> > I know that there's a portrait of Lady Burghley in a
> > very pregnant state
> > wearing a kirtle and surcoat.

I have a picture of "Mildred Coke, Lady Burghley, 1562-3, oil on panel." She
is wearing a surcoat, what look to be black/red worked sleeves and partlet
(it's a black and white image but this seems a reasonable assumption) and an
unusual garment underneath. There is a girdle around her expanding middle
and above that are diagonal lines of scalloped trim. Below the girdle is a
plain skirt. There is also a very narrow horizontal line just below her
breasts. Her sleeves reflect the scallop shape, but they are upside down and
rather more ornate.


> then again too, Elizabethan corsetry wasn't designed
> to be tightened severely. That's a Victorian
> convention.

With high fashion (of England France and Spain) there was a very definite
tendancy to much waist reduction. The ideal was as extreme (in it's way) as
the ideal in the late Victorian era!
http://www.tudor-portraits.com/
http://www.tudor-portraits.com/UnknownLady35.jpg Though to be honest I
wouldn't be surprised if this hadn't been retouched. Dpes anyone know?
http://www.tudor-portraits.com/HelenaSnakeborg.jpg
http://www.tudor-portraits.com/LetticeKnollys.jpg
http://www.tudor-portraits.com/UnknownLady10.jpg

http://www.marileecody.com
http://www.marileecody.com/maryqos/maryring.jpg

http://www.wga.hu/html/c/corneill/rochecho.html

Of course most of these are stylised, but that's the point. The ideal was
this extreme shape (for various reasons of art and fashion.) I'm pretty sure
there are as many sermons against the evils of tightlacing in the 16thC as
there were in the 19th;) Just as there was against tight clothes earlier
than this.

>From Corsets and Crinolines.
"1550
Hyr mydle braced in,
as smal as a wande;
And some by wastes of wyre
at the paste wyfes hand"

"1577
French women have inconceivably narrow waists; they swell out their gowns
from the waist downwards by whalebones stuffs and vertugardins, which
increases the elegance of their figures.
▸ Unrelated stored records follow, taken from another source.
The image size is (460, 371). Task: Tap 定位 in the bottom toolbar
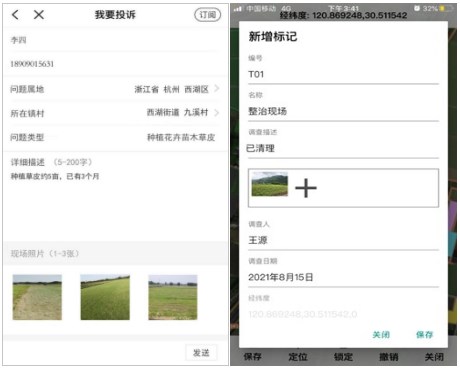click(x=298, y=357)
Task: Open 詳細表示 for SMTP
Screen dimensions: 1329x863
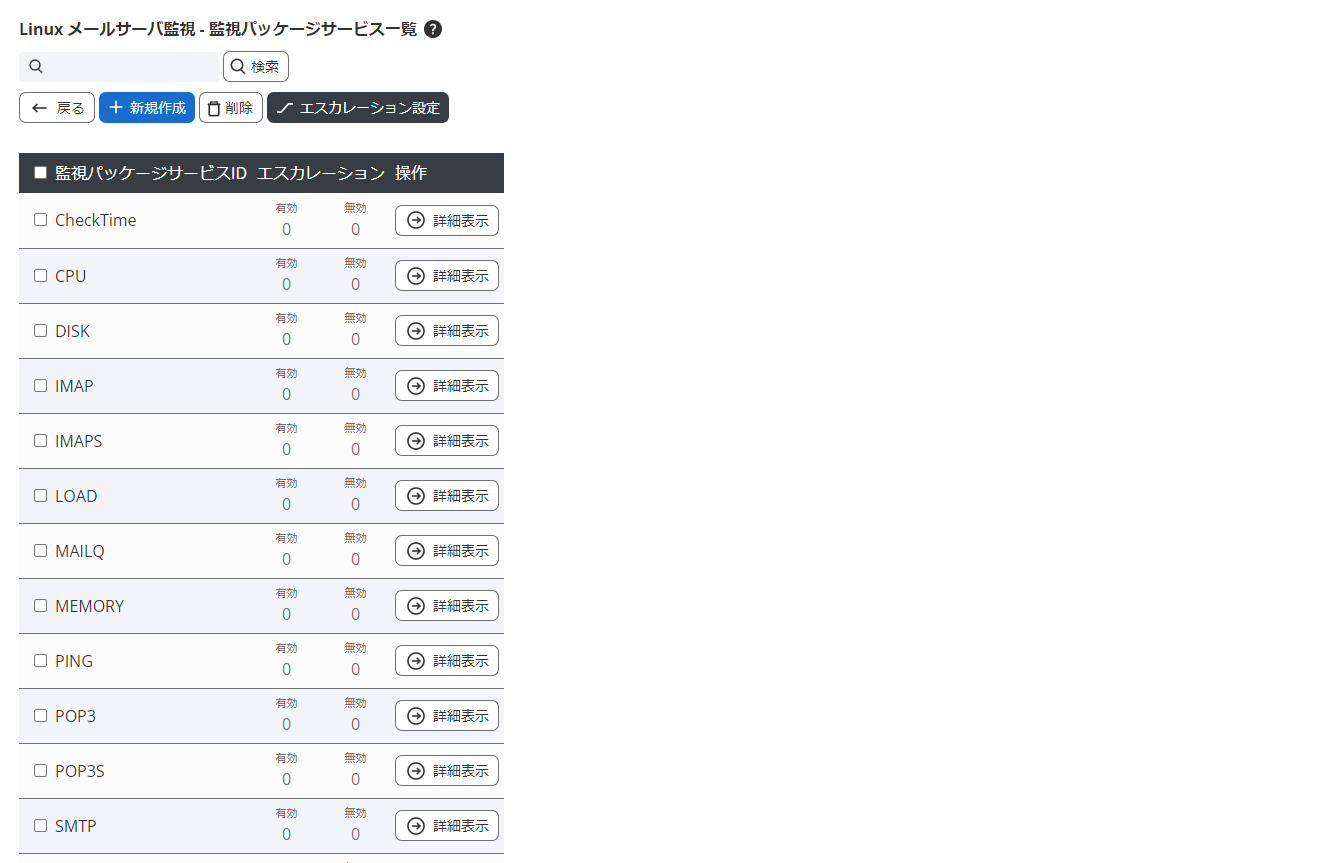Action: tap(447, 826)
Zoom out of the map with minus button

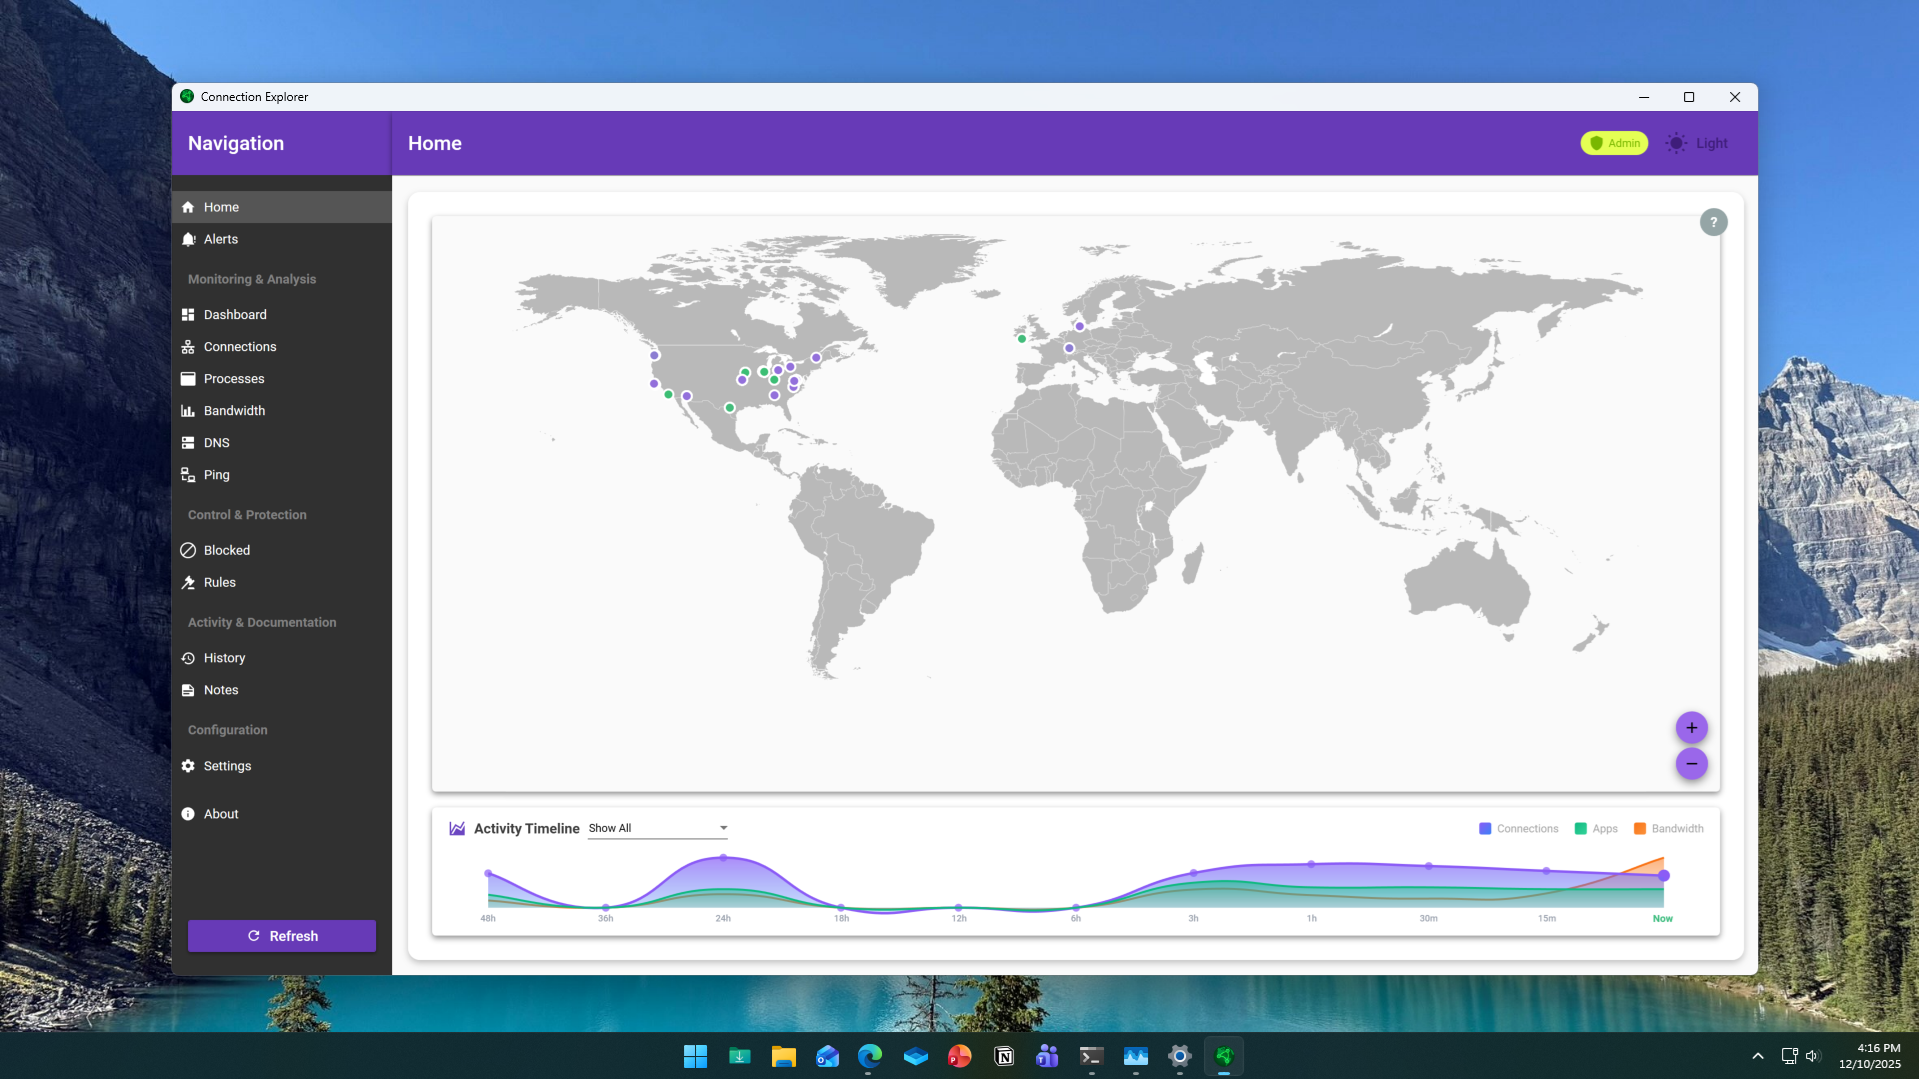coord(1691,764)
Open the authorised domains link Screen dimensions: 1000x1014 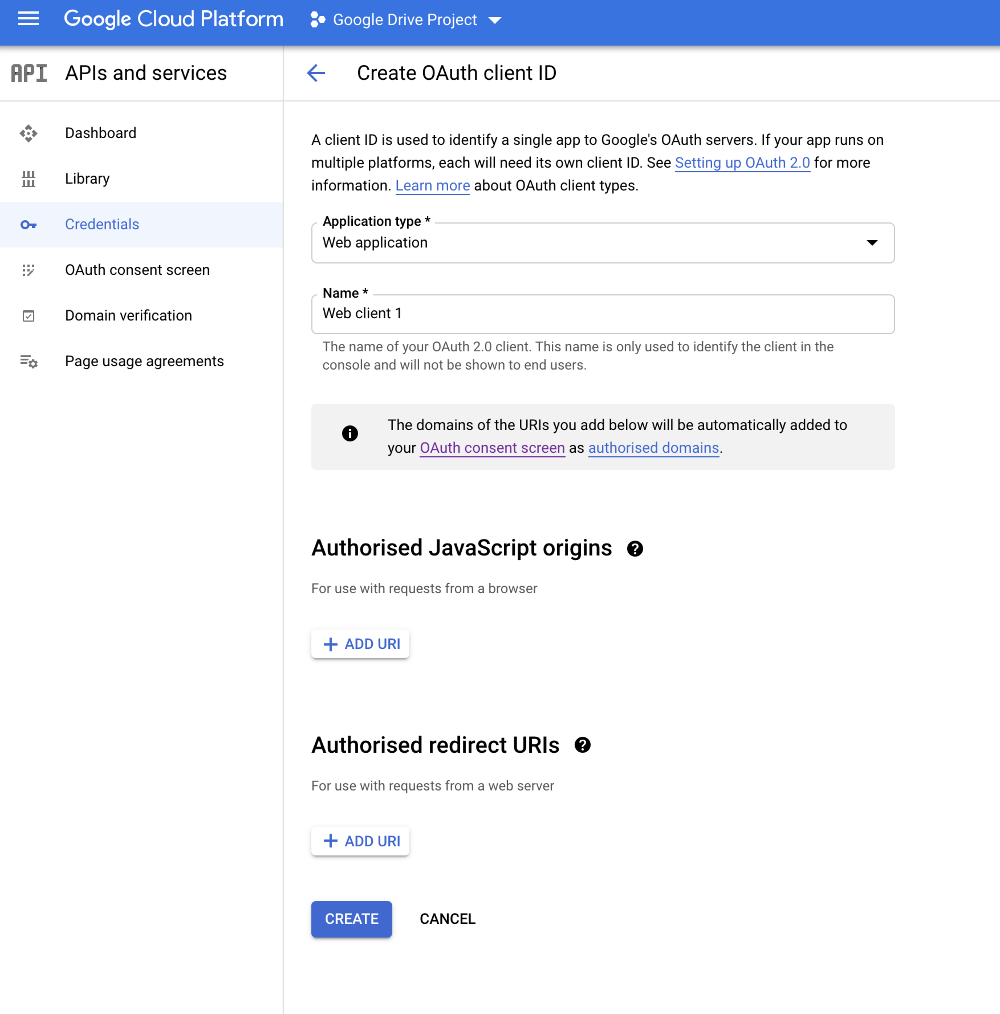point(653,448)
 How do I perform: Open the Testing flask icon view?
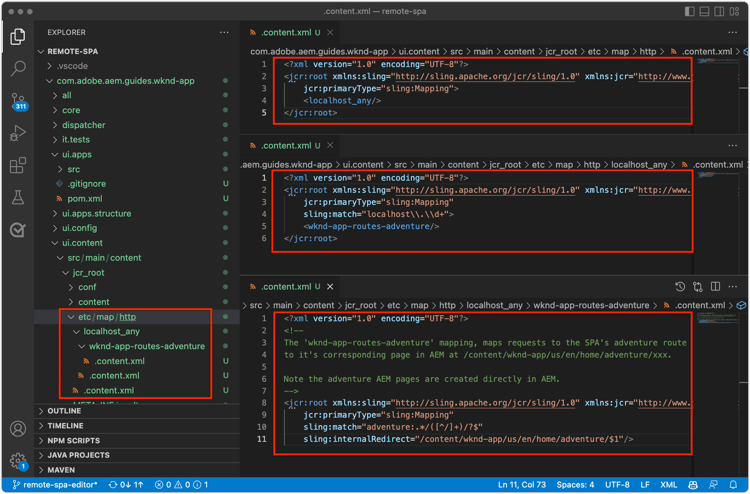point(18,197)
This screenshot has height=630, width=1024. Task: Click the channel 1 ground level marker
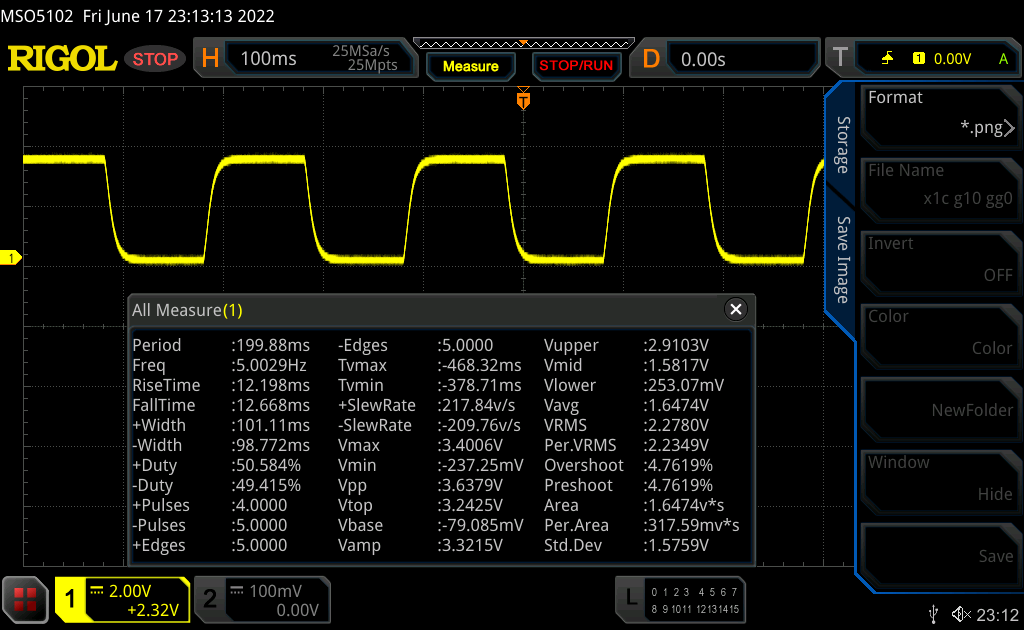11,259
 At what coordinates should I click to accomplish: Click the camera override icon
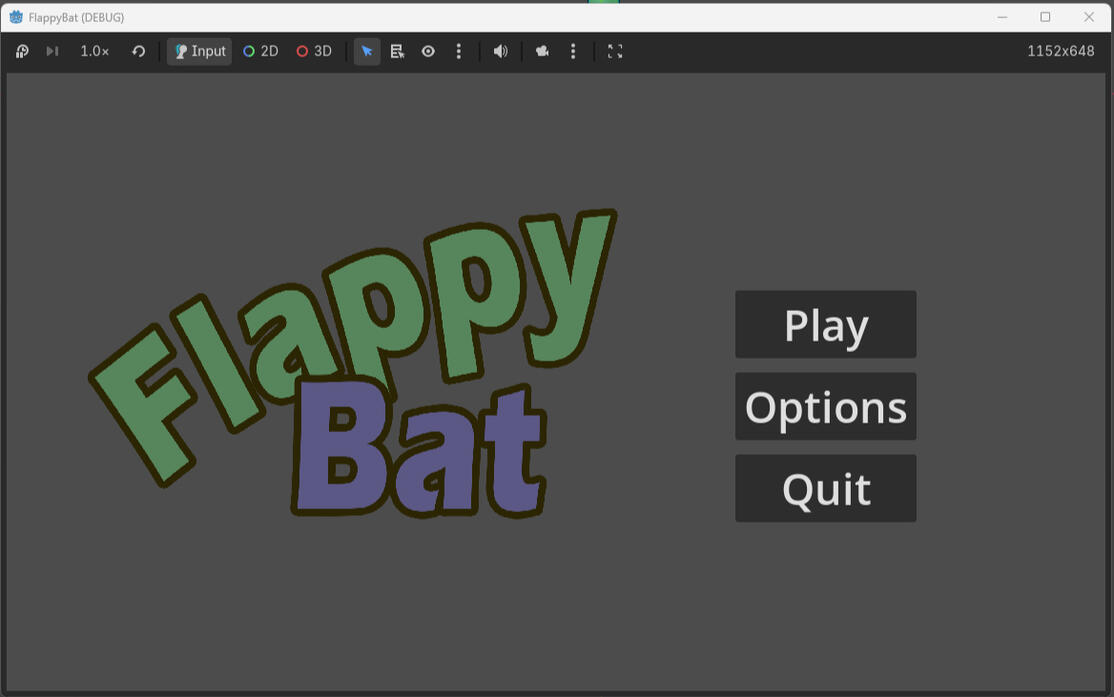(x=542, y=51)
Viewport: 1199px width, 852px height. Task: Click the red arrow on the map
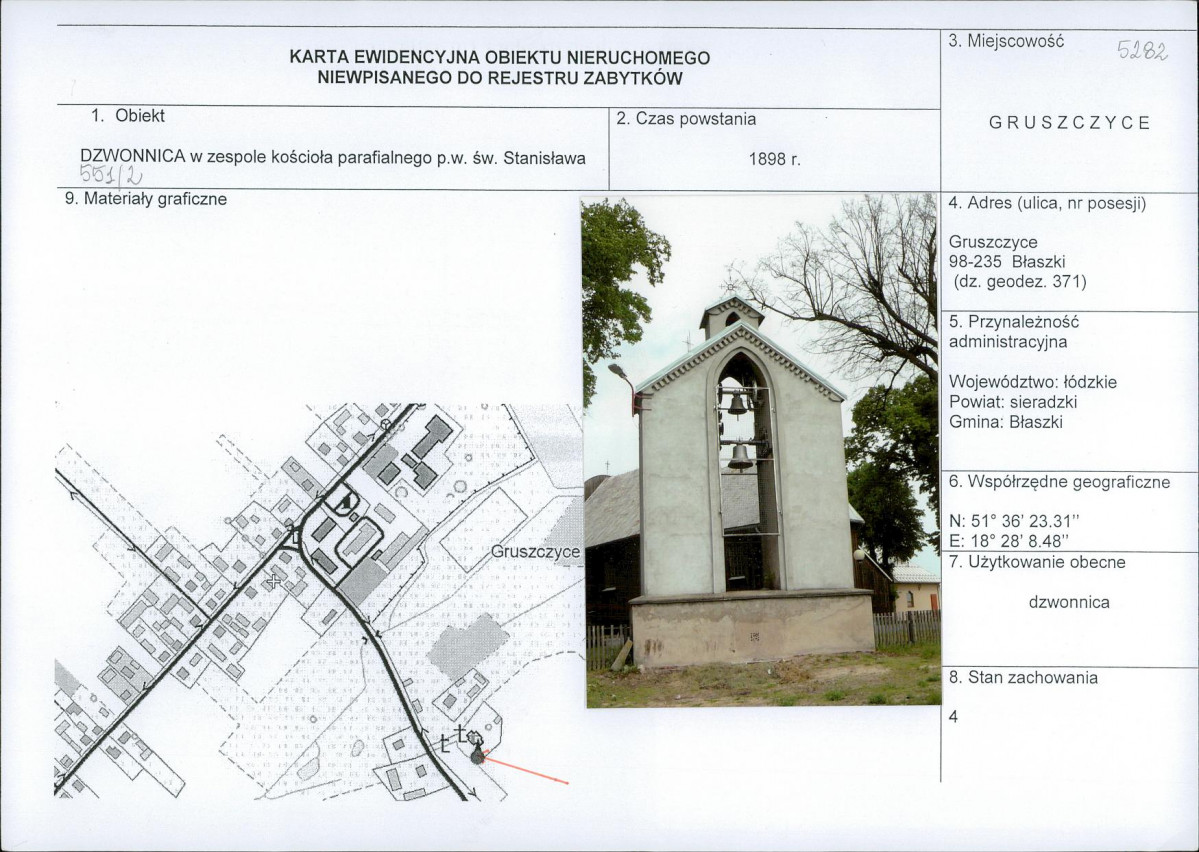tap(528, 772)
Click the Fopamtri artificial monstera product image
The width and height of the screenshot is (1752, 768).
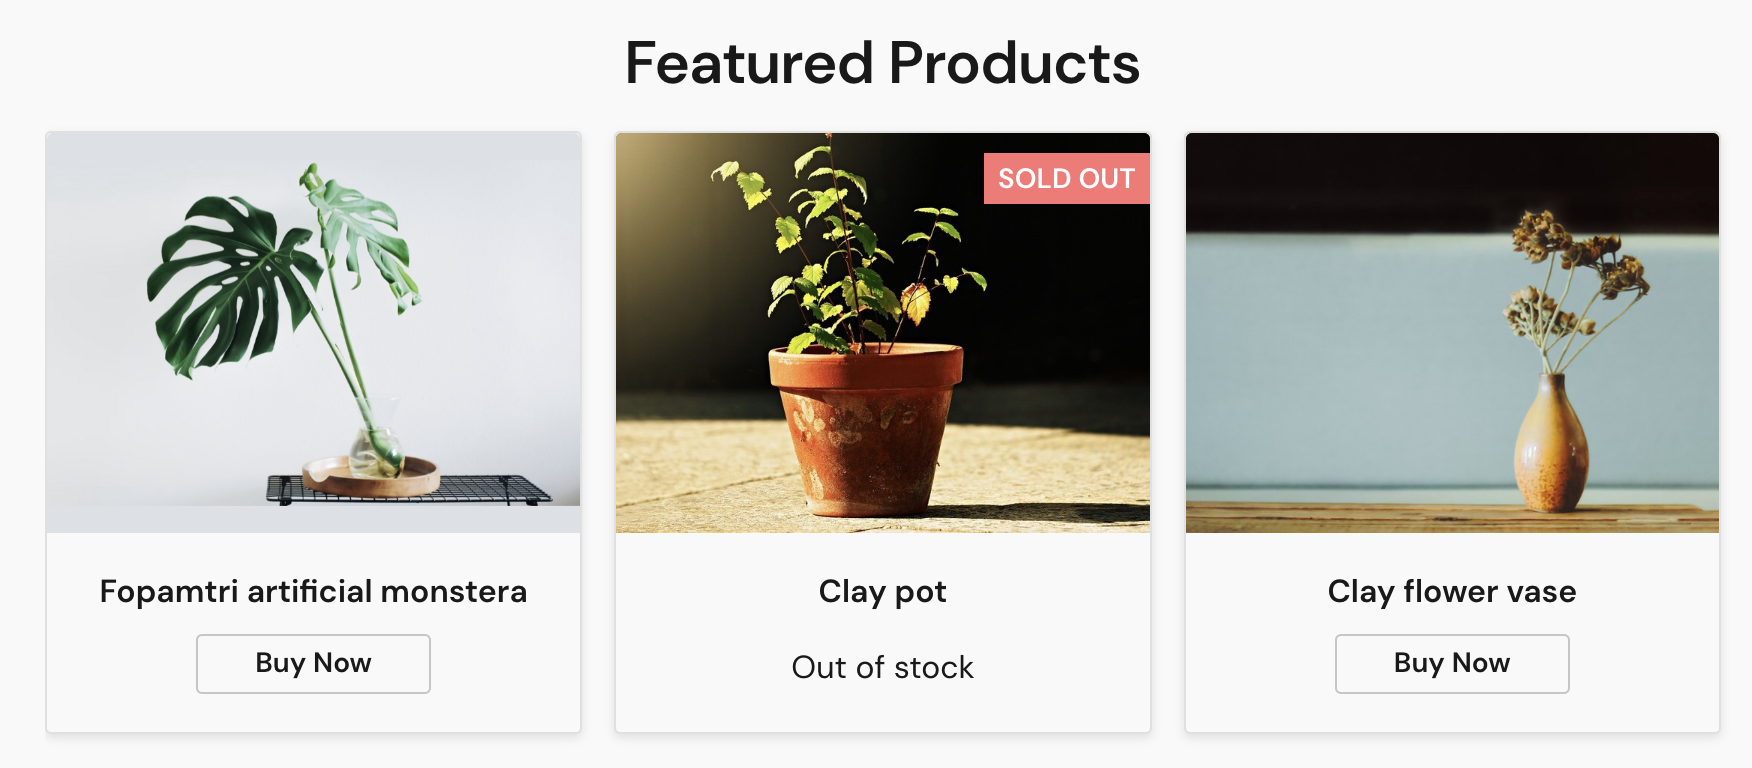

Over the chemise they were a corset
or bodice, that they call a "corps pique" which makes their shape more
delicate and slender... "
Jerome Lippomano, ambassador of venice to France.

"1588
To become slender in wast, and to have a straight spagnolised body, what
pinching what girding, what cingling, will they not endure; yea sometimes
with yron-plates, with whale-bones and other such trash..." then it gets
more silly;) Sounds very much the same as the criticism fo the 19thC. A mix
of fact and fiction to make it sound worse than it was.

"1589
...
That she be so bombe-thin, yet she crosse like seems four squaire"
William Warner, Albion's England

"1597
I shall have a petitcoat of silk,...; it shall have a French bodys not of
whalebone for that is not stiff enough, but of horn for that will hold it
out; it shall come in low before to in my belly..... I will have a busk of
whale bone, it shall be tied with two silk points, and I will have a wrought
stomacher embossed with gold."
quoted by G. B. Harrison, Elizabethan Journal (does anyone have further info
on this?)

Now if I could just find a nice pic of the effigy stays...
Sigh... the site is down, they were here:
http://www.elizabethi.org/us/wardrobe/corset.htm

It's hard to compare, but the method of optical illusion (broader shoulders
and skirts) with fitted stays is very similar in many periods.

I'm not saying that all women had or even tried to achieve this tininess,
just that it seems to be as popular then as many other times in history.
That there was an ideal that was not always matched in reality, but that it
was still desireable by at least some of the human population.